D'autant que, ainsi que je l'ai rappelé, la typo allemande, même en
tradition Fraktur, a *toujours usé exclusivement de la typo Antiqua pour les
langues étrangères*, qui ne devaient jamais être saisies en "lettres
allemandes" !

Êtes-vous certain de cela pour l'époque considérée ? Et pour la propagande à l'étranger ?

D'où la vanité de croire que ça serait "pour mieux se faire comprendre à
l'étranger" que Bormann aurait décrété que la typo *de l'allemand* devait
passer à l'Antiqua.

Je suis d'accord sur la raison idéologique, mais, si ce n'est pas pour mieux imposer ses décisions à l'étranger, pourquoi ?

Quant au caractère "simplificateur et globalisant" de la typo issue du
Bauhaus... disons que j'en doute fortement. Même si on est rationaliste
(mais le Bauhaus était-il rationaliste ? Dans son ensemble, certainement
pas.

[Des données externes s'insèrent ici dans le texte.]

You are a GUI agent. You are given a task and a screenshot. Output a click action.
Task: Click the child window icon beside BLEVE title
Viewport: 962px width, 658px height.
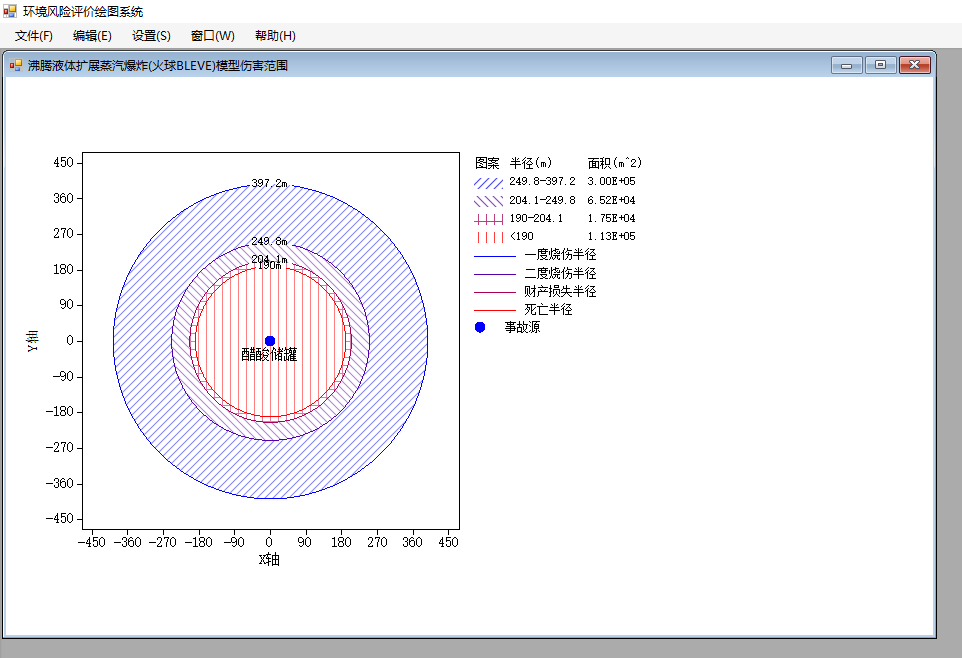click(16, 65)
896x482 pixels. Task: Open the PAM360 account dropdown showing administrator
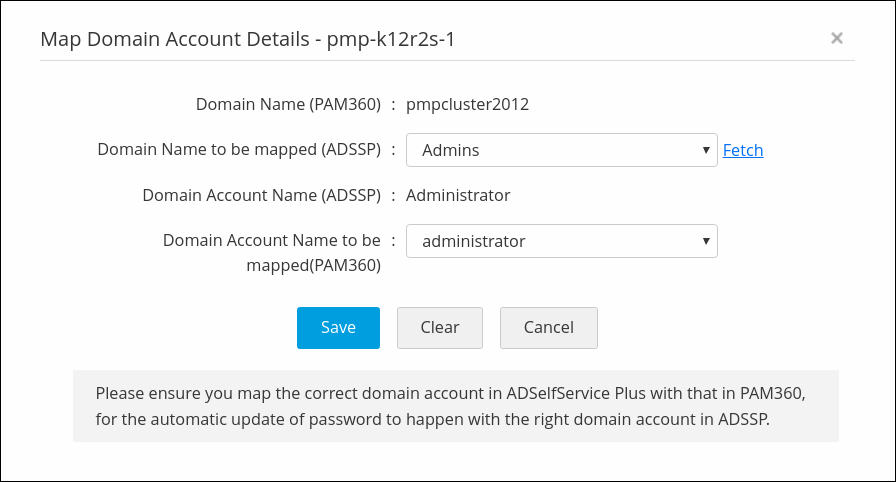coord(560,241)
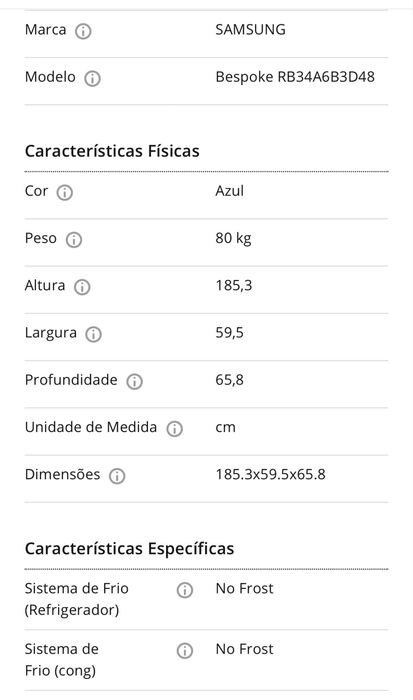
Task: Click info icon for Sistema de Frio (cong)
Action: pyautogui.click(x=184, y=651)
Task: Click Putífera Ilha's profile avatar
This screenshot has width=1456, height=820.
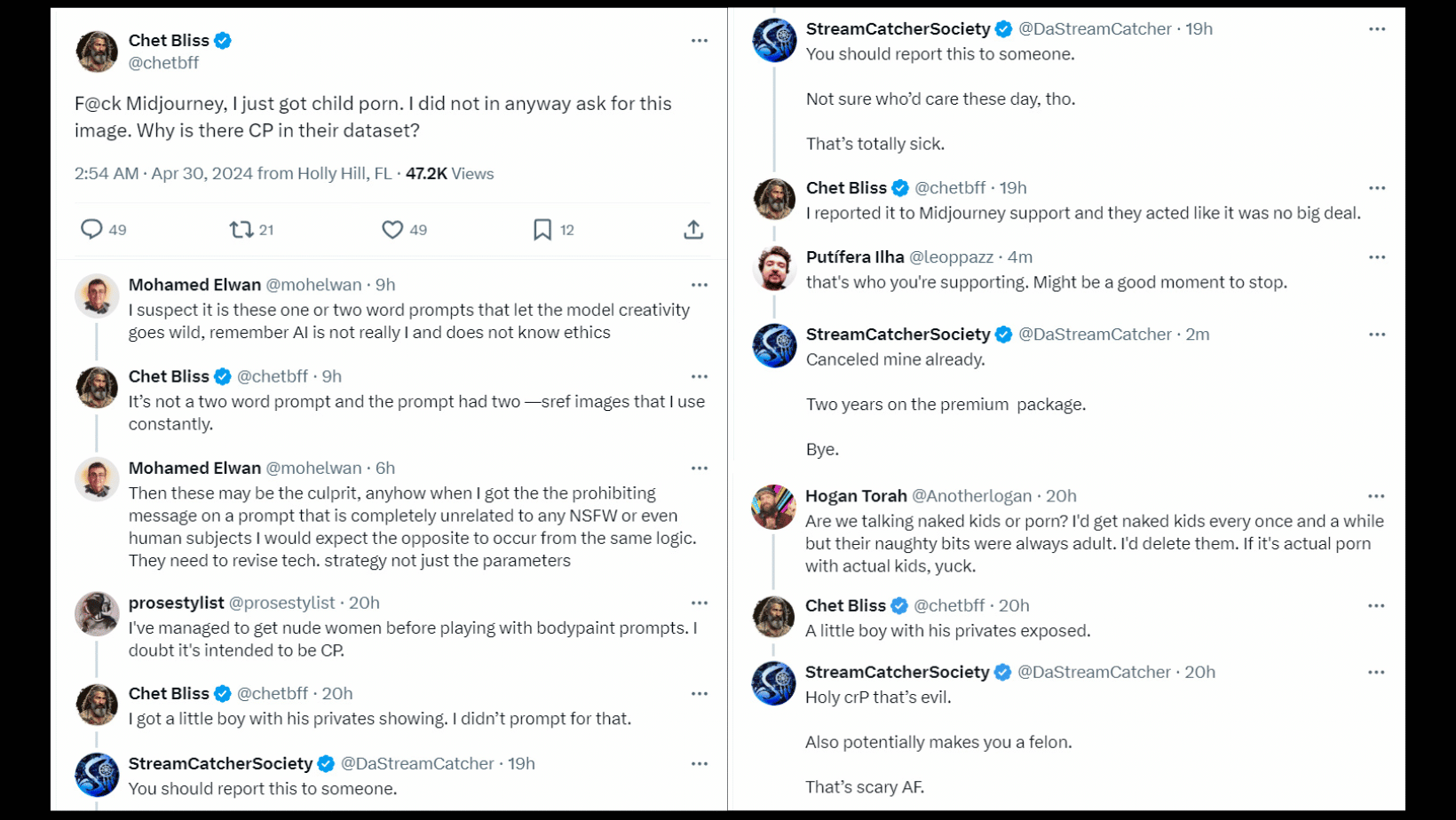Action: (x=774, y=268)
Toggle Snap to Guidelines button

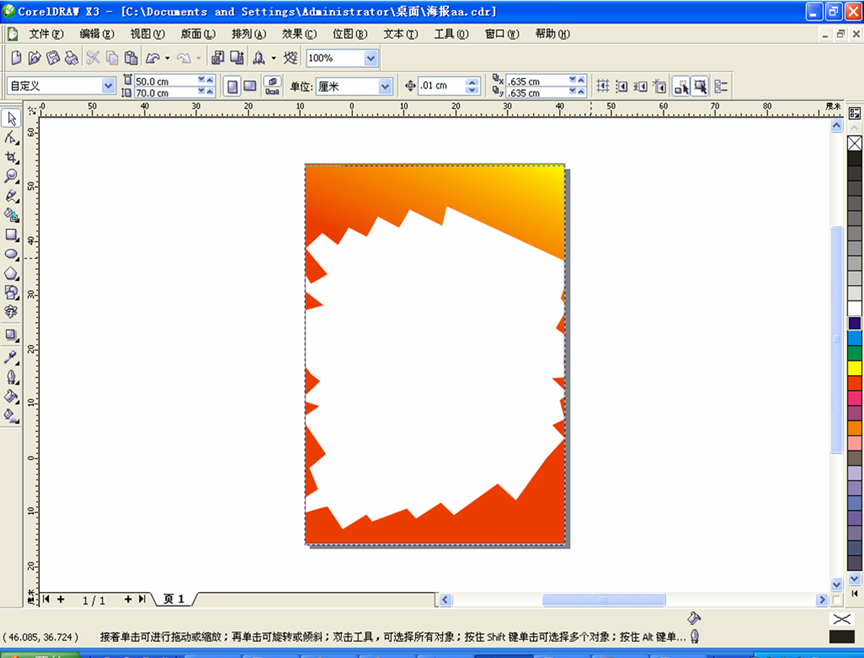tap(621, 87)
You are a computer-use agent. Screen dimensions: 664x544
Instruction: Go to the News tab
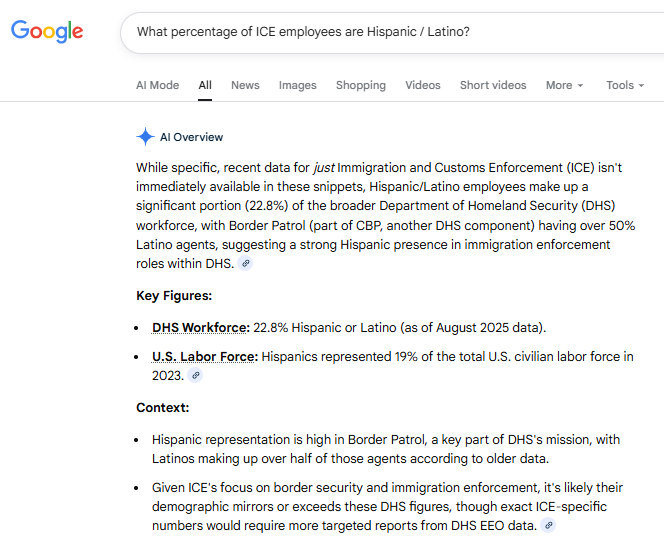pyautogui.click(x=245, y=85)
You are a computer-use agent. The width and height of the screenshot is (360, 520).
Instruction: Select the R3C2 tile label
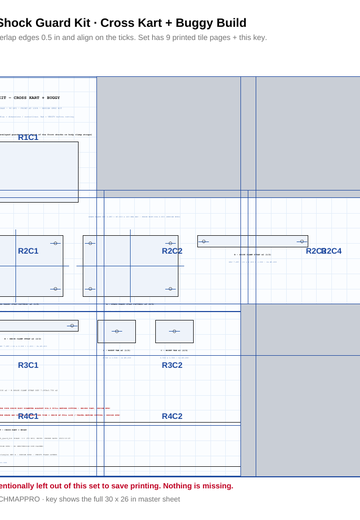click(172, 365)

Ou alors d'une façon bien spécifique, et parcellaire.) Mais regardez
donc les affiches de propagande allemandes des années 1920 et 1930. On voit
des affiches communistes en Fraktur, et des affiches nazies en Grotesk... et
vice-versa, bien sûr.

Évidemment, on ne modifie pas les habitudes des imprimeurs, même de façon autoritaire, du jour au lendemain.

Quant aux affiches de propagande officielles de la fin
des années 30, elles affectionnaient un type de caractère Rundgotisch
moderniste non moins "simplificateur et globalisant" (la Tannenberg, en
particulier). On a pu voir des formes de Fraktur hyper-géométriques...
(Aufstand, par exemple). Vous en trouverez chez Monotype.

Mandel fait remarquer que les linéales, notamment les étroites, doivent autant sinon plus aux gothiques qu'à l'héritage grec.